Why is infrastructure development important?
a) It raises the growth potential of the economy
b) It leads to inclusive growth
c) It can ensure a planned and sustainable urbanization
d) It leads to human development

Traditionally, development of infrastructure has been the prerogative of the public sector but given the increased fund requirements, the public sector is keen to involve the private sector to supplement the efforts of the public sector on the one hand and to bring greater efficiency on the other. This has resulted in formation of Public-Private Partnerships (PPP) for joint development of infrastructure.

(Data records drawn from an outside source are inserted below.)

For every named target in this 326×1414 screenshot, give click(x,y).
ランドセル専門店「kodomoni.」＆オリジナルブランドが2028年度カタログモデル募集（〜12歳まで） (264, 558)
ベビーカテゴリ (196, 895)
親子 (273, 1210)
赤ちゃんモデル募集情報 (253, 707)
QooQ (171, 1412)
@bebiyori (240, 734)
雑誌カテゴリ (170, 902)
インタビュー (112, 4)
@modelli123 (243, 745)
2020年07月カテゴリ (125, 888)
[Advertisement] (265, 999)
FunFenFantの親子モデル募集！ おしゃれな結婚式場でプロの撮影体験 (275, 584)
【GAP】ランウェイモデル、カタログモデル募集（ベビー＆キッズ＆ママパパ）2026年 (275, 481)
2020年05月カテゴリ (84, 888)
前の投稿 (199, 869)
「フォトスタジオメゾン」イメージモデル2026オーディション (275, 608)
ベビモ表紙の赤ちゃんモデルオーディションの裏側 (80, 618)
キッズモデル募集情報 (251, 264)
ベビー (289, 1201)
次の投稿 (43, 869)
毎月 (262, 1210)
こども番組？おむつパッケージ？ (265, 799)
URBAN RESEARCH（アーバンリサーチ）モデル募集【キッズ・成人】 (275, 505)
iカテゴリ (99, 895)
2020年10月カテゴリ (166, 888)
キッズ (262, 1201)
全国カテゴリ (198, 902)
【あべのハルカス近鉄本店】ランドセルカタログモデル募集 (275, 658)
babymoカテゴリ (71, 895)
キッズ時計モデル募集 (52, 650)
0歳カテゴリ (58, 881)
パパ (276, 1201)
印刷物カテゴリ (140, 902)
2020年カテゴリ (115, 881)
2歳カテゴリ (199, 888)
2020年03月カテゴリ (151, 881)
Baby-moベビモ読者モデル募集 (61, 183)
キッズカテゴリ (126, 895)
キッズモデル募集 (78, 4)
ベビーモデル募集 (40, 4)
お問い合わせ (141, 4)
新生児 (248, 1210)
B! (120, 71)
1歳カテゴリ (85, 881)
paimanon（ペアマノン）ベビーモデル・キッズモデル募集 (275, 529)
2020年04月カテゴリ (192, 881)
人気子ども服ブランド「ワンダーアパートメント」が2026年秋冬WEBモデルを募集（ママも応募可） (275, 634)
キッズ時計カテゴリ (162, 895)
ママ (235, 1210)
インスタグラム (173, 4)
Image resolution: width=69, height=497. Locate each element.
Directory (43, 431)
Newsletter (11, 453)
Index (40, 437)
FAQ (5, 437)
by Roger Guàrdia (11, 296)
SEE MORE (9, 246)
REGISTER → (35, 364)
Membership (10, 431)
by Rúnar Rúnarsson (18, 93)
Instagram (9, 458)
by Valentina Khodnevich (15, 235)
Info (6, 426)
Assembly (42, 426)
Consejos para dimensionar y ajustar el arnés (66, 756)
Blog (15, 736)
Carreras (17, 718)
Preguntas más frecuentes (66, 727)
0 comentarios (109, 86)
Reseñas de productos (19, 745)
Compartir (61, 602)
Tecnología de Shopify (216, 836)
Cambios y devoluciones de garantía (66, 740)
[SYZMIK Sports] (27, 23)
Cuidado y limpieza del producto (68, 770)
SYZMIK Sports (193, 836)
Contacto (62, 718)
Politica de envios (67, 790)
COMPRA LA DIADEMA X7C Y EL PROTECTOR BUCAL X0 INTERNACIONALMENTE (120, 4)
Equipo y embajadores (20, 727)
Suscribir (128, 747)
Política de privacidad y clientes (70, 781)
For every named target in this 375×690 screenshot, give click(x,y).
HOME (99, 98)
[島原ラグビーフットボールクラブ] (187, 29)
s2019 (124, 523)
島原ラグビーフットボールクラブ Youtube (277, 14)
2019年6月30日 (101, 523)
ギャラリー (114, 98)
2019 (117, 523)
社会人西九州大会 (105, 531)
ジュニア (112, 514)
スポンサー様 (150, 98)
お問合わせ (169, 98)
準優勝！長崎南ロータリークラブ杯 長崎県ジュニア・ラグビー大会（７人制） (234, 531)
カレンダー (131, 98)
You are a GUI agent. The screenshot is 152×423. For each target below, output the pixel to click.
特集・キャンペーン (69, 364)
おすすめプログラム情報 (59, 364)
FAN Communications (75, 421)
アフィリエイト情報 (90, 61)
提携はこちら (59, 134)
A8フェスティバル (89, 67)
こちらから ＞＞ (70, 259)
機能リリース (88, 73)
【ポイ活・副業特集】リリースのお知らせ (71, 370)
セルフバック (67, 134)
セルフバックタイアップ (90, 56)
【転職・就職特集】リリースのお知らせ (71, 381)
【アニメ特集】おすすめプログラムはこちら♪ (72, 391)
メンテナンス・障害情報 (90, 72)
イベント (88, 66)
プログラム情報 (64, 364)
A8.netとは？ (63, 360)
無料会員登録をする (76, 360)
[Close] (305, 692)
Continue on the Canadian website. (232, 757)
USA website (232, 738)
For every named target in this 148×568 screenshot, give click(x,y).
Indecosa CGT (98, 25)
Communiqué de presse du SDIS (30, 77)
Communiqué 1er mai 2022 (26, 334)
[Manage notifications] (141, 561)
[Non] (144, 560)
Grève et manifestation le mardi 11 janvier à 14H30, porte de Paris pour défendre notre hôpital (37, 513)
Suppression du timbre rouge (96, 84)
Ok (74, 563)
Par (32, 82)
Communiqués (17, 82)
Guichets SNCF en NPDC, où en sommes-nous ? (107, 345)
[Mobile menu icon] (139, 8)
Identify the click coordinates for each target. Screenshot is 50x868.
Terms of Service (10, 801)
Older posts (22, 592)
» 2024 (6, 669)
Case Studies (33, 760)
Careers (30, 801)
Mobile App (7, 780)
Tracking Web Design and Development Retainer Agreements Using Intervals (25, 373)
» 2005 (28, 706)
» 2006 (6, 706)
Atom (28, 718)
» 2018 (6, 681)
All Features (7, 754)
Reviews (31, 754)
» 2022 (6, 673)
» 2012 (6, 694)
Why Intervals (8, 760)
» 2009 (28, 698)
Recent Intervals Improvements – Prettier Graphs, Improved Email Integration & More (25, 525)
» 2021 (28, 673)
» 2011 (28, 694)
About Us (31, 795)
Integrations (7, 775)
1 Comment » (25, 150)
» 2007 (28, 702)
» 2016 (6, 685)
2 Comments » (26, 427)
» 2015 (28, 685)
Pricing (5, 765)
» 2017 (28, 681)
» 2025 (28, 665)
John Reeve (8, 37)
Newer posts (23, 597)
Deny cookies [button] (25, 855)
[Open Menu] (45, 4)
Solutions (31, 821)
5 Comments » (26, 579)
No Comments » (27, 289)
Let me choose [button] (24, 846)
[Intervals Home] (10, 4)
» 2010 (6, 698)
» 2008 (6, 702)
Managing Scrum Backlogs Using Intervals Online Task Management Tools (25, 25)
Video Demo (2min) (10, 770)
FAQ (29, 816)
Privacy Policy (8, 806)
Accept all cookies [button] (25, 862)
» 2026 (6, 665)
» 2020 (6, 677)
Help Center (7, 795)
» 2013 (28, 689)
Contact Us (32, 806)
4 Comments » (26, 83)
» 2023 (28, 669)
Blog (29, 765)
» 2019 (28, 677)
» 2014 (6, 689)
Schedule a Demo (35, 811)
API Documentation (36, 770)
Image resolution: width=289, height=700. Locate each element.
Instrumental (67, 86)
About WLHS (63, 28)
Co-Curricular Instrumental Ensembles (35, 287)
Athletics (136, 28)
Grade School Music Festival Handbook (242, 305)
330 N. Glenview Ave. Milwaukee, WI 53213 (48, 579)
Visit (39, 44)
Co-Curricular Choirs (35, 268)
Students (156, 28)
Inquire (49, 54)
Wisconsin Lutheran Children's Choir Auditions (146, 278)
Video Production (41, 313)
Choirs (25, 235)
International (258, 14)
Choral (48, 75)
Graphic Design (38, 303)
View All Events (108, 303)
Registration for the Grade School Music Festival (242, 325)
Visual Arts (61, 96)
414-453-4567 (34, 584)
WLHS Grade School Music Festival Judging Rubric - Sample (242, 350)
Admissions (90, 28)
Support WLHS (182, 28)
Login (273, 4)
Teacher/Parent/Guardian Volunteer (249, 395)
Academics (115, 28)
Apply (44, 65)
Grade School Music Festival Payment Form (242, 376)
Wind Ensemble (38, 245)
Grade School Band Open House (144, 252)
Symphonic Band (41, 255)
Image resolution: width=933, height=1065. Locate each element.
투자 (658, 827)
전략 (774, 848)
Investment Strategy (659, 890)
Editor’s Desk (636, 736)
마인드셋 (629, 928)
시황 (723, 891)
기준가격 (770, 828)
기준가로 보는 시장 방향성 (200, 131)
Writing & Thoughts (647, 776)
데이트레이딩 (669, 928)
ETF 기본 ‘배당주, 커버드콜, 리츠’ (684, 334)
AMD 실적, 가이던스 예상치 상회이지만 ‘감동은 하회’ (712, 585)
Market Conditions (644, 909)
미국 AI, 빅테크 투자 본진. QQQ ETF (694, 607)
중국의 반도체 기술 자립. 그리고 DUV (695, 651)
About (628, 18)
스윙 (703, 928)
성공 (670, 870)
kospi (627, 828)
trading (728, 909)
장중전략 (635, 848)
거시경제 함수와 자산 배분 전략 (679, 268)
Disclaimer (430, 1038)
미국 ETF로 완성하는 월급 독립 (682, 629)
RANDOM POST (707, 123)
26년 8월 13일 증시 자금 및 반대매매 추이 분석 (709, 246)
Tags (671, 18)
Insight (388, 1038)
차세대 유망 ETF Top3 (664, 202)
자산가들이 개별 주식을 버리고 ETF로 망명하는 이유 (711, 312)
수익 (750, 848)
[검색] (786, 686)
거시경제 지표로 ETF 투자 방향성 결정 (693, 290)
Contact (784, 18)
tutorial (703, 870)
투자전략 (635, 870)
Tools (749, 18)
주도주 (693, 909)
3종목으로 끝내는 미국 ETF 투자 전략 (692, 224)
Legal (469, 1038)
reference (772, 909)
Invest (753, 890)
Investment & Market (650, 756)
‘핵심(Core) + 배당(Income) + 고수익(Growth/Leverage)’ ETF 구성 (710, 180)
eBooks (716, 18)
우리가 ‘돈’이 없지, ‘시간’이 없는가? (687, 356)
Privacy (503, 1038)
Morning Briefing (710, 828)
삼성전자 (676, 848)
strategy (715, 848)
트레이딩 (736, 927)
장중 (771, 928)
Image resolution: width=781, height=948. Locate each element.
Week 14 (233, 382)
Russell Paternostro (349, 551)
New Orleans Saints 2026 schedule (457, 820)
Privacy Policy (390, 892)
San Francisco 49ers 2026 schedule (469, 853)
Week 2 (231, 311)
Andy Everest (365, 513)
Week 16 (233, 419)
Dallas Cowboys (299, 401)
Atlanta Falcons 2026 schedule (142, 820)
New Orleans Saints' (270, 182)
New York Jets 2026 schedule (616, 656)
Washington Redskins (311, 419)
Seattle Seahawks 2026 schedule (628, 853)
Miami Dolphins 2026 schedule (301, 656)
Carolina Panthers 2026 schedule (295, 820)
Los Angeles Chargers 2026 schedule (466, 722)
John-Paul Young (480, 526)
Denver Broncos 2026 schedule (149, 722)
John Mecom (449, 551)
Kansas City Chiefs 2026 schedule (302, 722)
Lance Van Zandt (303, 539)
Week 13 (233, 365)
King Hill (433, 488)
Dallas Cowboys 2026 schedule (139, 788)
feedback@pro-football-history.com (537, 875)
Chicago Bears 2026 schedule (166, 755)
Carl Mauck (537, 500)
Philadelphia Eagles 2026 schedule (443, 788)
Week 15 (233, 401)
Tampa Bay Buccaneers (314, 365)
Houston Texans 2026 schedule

The 12th Plan has envisaged a requirement of US$1 trillion for infrastructure development over the period of 2012-17. It also believes that around half of this will come from the private sector.

The government has also permitted setting up of Infrastructure Debt Funds (IDFs) which will use innovative mechanisms to fund infrastructure projects via debt. Besides, India Infrastructure Finance Company Limited (IIFCL) is also expected to support infrastructure projects.

These efforts are in the right direction and they need to be supplemented by some other strategies.

What else can be done for financing infrastructure?

a) Insurance, Provident and Pension Funds need to be mobilized for development of infrastructure. Because of their long horizon, they are the most suitable for financing infrastructure projects. In fact, many developed countries have successfully used these funds for sufficing their infrastructure resource requirements.

b) Consolidation of the banking sector into a three-or-four tiered structure can also prove useful. It may result in the formation of 3-4 large banks at the apex which will have deeper pockets and a wider clientele. These funds can be successfully employed in financing infrastructure projects.

c) Greater resource generation by the public sector is also very important. This will entail reforms in Tax Administration which can raise India's tax-to-GDP ratio.

d) Finally, delay in clearing of infrastructure projects needs to be avoided. It not only raises time and cost requirements, but also depresses investors' sentiments. Delays can lead to a decline in private investment which would be detrimental to India's interests as present.

An all-out effort needs to be made to gather resources for infrastructure development so as to ensure a long-term inclusive growth of the Indian economy.